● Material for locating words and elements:
★ ★ ★ ★ ★
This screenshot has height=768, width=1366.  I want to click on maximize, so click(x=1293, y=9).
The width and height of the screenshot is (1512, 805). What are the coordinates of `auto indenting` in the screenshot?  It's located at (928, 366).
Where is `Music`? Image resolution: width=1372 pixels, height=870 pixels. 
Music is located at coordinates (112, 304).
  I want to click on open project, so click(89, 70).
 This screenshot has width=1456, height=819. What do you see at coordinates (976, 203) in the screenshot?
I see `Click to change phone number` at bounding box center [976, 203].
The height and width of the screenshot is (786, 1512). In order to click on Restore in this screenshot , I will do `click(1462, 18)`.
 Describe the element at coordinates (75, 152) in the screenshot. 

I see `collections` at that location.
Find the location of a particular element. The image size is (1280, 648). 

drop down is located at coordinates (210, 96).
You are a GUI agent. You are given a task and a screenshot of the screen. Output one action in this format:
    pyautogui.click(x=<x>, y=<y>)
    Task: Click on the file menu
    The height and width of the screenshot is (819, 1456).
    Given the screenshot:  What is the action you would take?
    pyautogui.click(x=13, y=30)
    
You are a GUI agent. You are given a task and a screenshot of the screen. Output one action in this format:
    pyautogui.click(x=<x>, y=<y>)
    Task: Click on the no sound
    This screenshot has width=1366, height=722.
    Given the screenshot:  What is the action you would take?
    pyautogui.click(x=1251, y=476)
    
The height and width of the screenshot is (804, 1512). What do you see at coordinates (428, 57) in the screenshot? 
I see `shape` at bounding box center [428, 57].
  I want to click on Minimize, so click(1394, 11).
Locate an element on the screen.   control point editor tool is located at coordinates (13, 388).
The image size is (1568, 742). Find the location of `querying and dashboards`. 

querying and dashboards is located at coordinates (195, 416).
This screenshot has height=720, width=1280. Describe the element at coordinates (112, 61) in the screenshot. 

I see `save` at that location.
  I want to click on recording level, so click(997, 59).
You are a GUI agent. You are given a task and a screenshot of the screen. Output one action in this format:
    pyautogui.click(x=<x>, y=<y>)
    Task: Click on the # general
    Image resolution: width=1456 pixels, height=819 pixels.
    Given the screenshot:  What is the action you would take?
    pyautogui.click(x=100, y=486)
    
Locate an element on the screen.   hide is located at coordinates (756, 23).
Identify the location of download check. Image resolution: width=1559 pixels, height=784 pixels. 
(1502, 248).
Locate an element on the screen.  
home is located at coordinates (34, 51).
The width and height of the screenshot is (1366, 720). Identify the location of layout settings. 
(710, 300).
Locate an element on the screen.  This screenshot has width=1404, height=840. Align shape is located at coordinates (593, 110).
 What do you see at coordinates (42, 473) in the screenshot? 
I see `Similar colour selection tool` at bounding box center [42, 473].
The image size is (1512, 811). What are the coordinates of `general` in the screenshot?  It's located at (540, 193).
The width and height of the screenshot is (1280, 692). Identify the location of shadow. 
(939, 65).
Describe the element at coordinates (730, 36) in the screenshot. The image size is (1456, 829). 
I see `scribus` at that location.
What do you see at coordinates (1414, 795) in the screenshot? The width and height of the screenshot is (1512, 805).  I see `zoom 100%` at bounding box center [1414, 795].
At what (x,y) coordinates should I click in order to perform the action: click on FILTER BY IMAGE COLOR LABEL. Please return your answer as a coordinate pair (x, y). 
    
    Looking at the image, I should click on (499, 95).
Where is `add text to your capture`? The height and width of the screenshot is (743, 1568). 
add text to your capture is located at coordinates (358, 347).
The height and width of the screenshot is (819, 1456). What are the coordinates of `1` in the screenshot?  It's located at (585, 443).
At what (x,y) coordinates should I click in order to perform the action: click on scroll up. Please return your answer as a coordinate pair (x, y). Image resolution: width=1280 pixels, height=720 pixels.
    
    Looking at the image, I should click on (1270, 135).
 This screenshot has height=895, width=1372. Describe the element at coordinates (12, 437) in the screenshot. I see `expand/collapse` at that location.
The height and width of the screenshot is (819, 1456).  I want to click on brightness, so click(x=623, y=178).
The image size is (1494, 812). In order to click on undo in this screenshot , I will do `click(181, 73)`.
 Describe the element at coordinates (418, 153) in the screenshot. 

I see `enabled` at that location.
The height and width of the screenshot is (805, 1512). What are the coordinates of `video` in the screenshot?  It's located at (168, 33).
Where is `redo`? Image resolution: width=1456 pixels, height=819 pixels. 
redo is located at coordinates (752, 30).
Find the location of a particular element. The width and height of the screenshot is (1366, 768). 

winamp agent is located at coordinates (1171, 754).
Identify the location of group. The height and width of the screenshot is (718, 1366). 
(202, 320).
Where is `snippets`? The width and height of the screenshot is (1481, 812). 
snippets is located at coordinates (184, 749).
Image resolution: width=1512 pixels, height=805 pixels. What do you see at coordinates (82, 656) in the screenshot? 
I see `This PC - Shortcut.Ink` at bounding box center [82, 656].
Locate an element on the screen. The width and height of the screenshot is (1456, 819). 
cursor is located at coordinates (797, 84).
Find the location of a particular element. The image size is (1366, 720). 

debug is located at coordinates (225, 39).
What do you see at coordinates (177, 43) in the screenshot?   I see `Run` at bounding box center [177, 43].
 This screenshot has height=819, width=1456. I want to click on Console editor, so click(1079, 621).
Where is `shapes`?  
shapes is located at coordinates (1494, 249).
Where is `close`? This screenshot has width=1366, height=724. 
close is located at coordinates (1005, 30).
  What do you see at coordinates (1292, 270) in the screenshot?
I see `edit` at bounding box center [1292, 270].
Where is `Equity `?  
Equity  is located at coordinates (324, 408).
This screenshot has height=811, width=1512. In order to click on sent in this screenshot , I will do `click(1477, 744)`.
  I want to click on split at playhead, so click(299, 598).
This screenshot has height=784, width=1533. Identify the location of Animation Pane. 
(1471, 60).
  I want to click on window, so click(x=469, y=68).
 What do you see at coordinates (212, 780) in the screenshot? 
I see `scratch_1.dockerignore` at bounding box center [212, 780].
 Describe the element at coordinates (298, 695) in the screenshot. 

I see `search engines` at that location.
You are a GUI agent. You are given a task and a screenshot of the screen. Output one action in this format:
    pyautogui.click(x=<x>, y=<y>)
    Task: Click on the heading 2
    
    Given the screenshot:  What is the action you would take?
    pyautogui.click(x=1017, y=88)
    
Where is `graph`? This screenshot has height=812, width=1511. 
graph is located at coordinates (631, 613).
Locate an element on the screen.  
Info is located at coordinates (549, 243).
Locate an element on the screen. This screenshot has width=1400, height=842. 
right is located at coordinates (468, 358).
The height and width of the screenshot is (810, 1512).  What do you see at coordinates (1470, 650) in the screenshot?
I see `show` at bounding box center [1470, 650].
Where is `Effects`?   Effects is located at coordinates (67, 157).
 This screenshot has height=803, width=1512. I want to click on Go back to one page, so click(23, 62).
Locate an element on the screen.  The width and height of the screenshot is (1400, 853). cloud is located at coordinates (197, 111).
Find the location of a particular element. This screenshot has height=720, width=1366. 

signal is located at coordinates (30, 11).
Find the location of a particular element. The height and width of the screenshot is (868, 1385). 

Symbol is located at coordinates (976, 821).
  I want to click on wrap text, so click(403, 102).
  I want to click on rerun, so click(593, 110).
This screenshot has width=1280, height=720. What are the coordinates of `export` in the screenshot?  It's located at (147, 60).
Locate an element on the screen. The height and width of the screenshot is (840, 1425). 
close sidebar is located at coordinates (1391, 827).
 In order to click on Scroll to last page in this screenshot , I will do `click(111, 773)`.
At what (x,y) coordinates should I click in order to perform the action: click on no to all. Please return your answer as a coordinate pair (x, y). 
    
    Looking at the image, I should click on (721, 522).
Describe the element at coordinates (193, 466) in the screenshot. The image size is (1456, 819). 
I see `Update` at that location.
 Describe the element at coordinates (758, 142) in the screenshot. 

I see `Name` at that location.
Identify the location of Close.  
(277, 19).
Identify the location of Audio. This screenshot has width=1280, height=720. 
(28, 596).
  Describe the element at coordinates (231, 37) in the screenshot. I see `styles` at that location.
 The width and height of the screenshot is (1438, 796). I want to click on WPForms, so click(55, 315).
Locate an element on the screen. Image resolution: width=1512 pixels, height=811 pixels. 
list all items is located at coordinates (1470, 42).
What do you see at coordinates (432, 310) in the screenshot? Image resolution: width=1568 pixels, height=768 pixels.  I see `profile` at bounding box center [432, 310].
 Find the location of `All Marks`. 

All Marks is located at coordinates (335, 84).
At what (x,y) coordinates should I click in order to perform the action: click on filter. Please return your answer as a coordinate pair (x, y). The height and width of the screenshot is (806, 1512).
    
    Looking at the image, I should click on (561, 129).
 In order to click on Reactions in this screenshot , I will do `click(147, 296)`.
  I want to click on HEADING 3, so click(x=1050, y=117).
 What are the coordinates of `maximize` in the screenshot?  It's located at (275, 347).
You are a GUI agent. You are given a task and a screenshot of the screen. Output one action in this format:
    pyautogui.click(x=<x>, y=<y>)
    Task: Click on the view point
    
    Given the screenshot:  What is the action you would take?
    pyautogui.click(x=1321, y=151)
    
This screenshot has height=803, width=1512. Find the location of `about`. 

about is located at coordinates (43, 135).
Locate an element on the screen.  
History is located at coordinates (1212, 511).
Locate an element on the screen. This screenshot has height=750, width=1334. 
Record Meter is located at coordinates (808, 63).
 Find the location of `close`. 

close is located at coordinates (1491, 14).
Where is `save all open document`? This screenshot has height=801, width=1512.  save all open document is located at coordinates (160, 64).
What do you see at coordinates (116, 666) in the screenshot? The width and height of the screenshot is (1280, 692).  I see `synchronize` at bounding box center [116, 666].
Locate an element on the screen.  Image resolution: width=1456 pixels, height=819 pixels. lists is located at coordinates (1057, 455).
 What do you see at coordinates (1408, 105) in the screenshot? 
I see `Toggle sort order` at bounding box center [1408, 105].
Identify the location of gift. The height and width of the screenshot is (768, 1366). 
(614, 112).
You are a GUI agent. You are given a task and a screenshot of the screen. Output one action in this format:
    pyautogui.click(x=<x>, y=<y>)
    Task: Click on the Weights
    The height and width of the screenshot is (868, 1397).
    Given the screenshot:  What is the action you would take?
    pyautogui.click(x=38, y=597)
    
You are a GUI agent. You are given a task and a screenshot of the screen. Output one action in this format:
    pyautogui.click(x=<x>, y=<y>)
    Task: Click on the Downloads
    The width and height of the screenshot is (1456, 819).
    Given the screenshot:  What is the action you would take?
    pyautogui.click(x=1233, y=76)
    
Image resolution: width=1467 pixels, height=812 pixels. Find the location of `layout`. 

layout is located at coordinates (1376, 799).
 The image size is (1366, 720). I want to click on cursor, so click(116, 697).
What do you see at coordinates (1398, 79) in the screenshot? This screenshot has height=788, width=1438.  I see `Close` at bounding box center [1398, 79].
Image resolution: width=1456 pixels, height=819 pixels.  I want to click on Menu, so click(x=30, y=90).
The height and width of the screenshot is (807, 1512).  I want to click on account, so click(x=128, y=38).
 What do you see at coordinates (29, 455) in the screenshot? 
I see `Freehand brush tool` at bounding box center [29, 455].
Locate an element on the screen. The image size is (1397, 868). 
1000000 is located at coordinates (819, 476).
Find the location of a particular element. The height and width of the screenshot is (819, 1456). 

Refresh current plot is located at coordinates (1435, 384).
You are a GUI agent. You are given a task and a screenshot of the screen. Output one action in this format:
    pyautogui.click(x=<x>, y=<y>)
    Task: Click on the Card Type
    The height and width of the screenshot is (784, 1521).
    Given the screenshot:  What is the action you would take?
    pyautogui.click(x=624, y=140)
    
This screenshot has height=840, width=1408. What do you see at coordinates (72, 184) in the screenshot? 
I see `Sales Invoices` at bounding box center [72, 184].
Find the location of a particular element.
★ ★ ★ ★ ★
Format the part of the material that opens with the line containing "Locate an element on the screen. Image" and closes with the line containing "at (275, 347)." as a Markdown table with the columns Row and Line. Skip any blank lines.

| Row | Line |
|---|---|
| 1 | Locate an element on the screen. Image resolution: width=1512 pixels, height=811 pixels.  |
| 2 | list all items is located at coordinates (1470, 42). |
| 3 | What do you see at coordinates (432, 310) in the screenshot? Image resolution: width=1568 pixels, height=768 pixels.  I see `profile` at bounding box center [432, 310]. |
| 4 |  Find the location of `All Marks`.  |
| 5 | All Marks is located at coordinates (335, 84). |
| 6 | At what (x,y) coordinates should I click in order to perform the action: click on filter. Please return your answer as a coordinate pair (x, y). The height and width of the screenshot is (806, 1512). |
| 7 |     Looking at the image, I should click on (561, 129). |
| 8 |  In order to click on Reactions in this screenshot , I will do `click(147, 296)`. |
| 9 |   I want to click on HEADING 3, so click(x=1050, y=117). |
| 10 |  What are the coordinates of `maximize` in the screenshot?  It's located at (275, 347). |